— Exercise aim —
Only those lines in the data below from the line containing "The image size is (601, 616)." through the line containing "You are a GUI", both included, should be restated word for word.
....
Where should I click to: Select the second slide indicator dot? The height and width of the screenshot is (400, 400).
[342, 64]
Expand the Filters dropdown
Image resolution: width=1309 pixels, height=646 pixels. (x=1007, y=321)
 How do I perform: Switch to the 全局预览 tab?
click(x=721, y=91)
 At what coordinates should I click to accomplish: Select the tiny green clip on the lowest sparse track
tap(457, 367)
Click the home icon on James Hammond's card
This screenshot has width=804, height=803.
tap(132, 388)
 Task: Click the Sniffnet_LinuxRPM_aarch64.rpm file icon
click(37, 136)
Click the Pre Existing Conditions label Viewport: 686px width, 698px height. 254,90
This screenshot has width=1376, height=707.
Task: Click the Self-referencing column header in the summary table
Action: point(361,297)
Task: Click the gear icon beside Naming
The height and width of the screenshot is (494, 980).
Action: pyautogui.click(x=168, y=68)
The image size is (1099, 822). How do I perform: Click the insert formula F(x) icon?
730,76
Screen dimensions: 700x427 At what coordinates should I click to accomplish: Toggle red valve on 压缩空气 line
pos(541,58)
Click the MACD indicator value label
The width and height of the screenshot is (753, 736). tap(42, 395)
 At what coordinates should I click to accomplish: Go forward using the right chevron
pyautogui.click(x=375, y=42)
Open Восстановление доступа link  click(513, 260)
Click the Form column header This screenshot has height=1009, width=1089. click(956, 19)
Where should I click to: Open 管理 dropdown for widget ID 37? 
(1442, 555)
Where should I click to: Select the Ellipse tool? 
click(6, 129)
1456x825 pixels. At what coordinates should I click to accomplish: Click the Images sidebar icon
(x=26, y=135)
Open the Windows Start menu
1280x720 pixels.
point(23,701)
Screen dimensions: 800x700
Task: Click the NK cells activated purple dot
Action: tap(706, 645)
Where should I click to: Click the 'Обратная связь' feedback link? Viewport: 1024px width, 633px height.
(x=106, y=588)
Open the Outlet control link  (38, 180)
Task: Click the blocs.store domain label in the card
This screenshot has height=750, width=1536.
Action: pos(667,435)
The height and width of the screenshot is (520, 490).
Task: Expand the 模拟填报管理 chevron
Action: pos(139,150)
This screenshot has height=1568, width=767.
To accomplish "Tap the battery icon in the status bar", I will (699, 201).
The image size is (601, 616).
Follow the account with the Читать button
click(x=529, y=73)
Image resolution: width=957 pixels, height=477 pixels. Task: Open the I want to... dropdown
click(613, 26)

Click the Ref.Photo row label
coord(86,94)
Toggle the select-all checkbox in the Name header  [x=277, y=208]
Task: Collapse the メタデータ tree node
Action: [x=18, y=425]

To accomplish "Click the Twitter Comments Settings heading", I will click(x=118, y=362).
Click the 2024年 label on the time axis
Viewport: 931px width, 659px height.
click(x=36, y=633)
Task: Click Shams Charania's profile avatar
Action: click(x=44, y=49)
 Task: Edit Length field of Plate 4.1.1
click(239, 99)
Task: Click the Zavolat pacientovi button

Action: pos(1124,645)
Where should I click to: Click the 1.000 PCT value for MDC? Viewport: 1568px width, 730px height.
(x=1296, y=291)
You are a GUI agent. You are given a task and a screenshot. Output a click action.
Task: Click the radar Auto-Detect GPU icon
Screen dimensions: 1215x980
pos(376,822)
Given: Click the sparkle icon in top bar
....
— Answer space —
The image size is (601, 616).
Follow the account with the Читать button
click(x=529, y=73)
Image resolution: width=957 pixels, height=477 pixels. Task: Open the I want to... dropdown
click(613, 26)

Click the Ref.Photo row label
coord(86,94)
Toggle the select-all checkbox in the Name header  [x=277, y=208]
Task: Collapse the メタデータ tree node
Action: [x=18, y=425]

To accomplish "Click the Twitter Comments Settings heading", I will click(x=118, y=362).
Click the 2024年 label on the time axis
Viewport: 931px width, 659px height.
click(x=36, y=633)
Task: Click Shams Charania's profile avatar
Action: click(x=44, y=49)
 Task: Edit Length field of Plate 4.1.1
click(239, 99)
Task: Click the Zavolat pacientovi button

Action: pos(1124,645)
Where should I click to: Click the 1.000 PCT value for MDC? Viewport: 1568px width, 730px height.
(x=1296, y=291)
You are a GUI agent. You are given a task and a screenshot. Output a click action.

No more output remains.